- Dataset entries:
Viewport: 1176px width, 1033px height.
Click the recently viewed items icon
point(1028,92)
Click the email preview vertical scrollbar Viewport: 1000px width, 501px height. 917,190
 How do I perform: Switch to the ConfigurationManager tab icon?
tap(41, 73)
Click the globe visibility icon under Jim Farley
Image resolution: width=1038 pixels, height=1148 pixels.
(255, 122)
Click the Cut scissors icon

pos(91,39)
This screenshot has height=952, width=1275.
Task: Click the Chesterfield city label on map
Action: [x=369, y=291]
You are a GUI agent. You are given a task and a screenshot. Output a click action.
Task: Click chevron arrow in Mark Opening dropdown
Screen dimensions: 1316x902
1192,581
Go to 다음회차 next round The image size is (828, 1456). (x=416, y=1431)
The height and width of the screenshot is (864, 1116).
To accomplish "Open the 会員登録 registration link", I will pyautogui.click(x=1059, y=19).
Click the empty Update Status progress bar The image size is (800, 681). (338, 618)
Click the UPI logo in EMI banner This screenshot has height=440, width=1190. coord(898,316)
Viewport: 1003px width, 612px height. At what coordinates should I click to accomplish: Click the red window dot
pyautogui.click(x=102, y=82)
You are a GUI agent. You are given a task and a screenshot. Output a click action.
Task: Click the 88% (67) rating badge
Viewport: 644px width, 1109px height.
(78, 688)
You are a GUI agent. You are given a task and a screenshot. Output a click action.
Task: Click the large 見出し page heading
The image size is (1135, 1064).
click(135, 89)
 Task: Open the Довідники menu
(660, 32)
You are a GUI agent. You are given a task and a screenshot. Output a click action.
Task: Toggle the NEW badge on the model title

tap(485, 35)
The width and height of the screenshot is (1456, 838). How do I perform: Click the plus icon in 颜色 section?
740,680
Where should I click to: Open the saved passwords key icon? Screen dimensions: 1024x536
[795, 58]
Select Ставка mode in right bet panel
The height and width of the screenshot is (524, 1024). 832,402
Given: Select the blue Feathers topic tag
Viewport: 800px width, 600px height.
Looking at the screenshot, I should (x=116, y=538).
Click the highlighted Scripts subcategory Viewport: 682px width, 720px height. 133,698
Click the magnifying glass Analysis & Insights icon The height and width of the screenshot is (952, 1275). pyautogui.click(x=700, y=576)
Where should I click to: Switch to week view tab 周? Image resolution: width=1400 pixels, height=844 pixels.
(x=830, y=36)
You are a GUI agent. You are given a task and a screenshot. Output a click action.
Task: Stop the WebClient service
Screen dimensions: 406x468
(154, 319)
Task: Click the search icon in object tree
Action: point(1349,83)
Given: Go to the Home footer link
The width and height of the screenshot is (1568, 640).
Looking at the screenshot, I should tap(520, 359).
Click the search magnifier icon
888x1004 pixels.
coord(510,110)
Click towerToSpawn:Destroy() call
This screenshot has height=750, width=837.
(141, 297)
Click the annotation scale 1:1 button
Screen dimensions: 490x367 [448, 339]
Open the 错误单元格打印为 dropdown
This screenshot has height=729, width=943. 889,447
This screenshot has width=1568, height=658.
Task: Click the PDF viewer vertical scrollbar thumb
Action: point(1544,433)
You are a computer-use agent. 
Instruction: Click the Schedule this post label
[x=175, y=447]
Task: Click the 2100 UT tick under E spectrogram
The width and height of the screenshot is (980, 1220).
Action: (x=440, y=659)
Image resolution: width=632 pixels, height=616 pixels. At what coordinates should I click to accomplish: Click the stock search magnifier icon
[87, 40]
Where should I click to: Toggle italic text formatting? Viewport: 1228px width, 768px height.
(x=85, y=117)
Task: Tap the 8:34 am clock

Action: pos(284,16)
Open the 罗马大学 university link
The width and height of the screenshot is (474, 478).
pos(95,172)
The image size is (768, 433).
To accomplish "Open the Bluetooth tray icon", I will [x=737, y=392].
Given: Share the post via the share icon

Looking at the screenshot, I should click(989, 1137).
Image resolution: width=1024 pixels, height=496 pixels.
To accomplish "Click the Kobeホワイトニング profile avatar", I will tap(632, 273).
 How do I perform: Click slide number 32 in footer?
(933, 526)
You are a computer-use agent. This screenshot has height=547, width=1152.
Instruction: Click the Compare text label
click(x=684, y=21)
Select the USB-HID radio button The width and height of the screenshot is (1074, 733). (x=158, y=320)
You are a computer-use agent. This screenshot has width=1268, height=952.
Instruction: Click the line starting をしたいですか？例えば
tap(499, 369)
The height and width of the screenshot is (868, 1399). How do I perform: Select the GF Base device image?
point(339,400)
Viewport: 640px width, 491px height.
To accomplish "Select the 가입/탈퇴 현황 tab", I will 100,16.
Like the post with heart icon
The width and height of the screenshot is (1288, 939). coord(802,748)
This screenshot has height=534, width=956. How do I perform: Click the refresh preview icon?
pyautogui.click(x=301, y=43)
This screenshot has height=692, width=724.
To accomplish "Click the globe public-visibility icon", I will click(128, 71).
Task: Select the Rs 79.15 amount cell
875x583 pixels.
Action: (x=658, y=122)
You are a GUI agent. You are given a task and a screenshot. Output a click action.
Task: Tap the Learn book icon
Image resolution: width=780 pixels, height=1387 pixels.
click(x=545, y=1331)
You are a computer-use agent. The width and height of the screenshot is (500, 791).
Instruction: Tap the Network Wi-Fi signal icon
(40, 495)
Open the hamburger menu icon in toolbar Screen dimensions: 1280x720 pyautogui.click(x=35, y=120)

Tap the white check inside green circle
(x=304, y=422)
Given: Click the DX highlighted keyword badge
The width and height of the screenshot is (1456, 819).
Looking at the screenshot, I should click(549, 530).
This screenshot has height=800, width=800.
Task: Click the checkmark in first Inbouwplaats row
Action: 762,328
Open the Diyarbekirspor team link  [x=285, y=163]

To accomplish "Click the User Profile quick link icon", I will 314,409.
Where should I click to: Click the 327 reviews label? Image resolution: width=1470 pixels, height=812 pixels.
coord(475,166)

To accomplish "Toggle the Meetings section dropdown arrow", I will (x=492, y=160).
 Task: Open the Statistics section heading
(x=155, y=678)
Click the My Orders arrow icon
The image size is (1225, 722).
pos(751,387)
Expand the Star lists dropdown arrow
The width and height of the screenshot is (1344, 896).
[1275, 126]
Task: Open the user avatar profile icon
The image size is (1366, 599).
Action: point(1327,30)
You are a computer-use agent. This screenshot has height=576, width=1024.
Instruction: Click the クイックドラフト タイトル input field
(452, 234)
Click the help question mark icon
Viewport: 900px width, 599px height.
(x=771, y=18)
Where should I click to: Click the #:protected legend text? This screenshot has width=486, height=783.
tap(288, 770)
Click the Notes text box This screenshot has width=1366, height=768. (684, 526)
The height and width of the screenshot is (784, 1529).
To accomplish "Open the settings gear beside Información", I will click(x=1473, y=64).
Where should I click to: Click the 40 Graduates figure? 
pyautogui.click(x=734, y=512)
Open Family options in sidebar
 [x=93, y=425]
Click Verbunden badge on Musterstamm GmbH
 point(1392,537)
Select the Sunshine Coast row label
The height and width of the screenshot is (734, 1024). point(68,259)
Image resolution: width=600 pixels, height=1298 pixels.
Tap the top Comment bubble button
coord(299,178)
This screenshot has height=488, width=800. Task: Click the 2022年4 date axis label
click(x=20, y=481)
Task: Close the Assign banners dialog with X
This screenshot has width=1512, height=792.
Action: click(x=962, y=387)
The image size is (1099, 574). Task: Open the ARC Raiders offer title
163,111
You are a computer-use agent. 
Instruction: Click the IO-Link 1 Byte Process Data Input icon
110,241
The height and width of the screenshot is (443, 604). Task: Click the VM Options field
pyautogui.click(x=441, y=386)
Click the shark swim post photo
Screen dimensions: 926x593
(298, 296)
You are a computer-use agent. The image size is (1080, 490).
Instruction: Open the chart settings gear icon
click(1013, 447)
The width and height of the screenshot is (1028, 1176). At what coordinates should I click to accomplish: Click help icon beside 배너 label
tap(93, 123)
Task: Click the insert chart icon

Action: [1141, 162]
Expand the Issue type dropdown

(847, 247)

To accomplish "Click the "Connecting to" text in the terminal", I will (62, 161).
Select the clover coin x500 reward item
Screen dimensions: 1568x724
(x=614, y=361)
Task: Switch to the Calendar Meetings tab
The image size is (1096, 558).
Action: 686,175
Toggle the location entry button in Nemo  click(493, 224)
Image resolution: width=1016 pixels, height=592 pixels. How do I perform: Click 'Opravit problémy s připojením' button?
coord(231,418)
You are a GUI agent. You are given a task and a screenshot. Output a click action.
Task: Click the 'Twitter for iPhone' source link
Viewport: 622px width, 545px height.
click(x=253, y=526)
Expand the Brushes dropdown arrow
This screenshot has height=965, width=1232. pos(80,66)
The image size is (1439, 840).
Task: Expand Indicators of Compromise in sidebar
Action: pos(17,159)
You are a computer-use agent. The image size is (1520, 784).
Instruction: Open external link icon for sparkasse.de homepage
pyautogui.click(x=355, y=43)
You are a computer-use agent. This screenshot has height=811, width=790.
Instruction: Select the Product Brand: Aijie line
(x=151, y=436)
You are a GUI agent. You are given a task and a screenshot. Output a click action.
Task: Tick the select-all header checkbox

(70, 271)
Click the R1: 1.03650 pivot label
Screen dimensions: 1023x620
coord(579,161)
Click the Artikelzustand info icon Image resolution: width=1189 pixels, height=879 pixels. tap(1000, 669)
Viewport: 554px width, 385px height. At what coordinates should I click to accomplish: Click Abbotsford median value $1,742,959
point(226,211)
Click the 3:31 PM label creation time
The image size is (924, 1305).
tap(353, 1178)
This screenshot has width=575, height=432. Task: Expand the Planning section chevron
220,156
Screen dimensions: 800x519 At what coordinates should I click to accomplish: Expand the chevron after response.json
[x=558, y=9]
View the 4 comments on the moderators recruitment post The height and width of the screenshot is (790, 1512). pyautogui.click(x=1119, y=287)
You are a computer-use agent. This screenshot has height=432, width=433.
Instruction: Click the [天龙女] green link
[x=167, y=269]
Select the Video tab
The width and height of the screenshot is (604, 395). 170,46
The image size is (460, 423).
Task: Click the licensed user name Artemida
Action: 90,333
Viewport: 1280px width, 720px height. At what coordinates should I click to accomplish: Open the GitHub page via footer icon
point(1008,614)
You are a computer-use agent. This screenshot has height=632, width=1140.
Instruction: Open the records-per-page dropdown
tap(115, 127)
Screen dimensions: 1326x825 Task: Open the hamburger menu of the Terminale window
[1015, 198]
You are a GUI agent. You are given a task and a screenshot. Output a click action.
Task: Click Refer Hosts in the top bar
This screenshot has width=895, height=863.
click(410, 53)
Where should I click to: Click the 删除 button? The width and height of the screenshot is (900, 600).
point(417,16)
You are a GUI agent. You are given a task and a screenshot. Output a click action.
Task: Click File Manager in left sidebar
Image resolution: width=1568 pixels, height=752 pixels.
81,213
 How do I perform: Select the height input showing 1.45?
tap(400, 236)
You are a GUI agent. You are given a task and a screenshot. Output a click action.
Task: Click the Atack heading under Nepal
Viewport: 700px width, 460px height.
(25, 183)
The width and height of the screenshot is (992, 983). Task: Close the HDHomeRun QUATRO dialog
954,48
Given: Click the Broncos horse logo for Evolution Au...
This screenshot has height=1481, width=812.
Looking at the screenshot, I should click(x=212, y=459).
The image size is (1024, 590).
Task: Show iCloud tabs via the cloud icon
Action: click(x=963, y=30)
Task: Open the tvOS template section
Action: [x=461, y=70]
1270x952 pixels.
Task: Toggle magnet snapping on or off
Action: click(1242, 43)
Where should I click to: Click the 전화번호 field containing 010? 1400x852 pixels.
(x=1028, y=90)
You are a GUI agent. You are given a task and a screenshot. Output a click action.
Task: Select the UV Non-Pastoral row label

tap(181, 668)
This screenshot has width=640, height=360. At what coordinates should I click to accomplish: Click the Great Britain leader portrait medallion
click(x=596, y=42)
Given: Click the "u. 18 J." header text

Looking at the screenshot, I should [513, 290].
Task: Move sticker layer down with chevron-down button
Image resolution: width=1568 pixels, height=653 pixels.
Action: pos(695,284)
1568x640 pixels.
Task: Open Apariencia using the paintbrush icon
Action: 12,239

- What you will do: Please rewrite the items from the line with "Image resolution: width=1016" to the line with "Click the Artikelzustand", swapping "Instruction" for "Command" and leaving everything else as it is.

- Response:
Image resolution: width=1016 pixels, height=592 pixels. How do I perform: Click 'Opravit problémy s připojením' button?
coord(231,418)
You are a GUI agent. You are given a task and a screenshot. Output a click action.
Task: Click the 'Twitter for iPhone' source link
Viewport: 622px width, 545px height.
click(x=253, y=526)
Expand the Brushes dropdown arrow
This screenshot has height=965, width=1232. pos(80,66)
The image size is (1439, 840).
Task: Expand Indicators of Compromise in sidebar
Action: pos(17,159)
You are a computer-use agent. The image size is (1520, 784).
Command: Open external link icon for sparkasse.de homepage
pyautogui.click(x=355, y=43)
You are a computer-use agent. This screenshot has height=811, width=790.
Command: Select the Product Brand: Aijie line
(x=151, y=436)
You are a GUI agent. You are given a task and a screenshot. Output a click action.
Task: Tick the select-all header checkbox

(70, 271)
Click the R1: 1.03650 pivot label
Screen dimensions: 1023x620
coord(579,161)
Click the Artikelzustand info icon Image resolution: width=1189 pixels, height=879 pixels. tap(1000, 669)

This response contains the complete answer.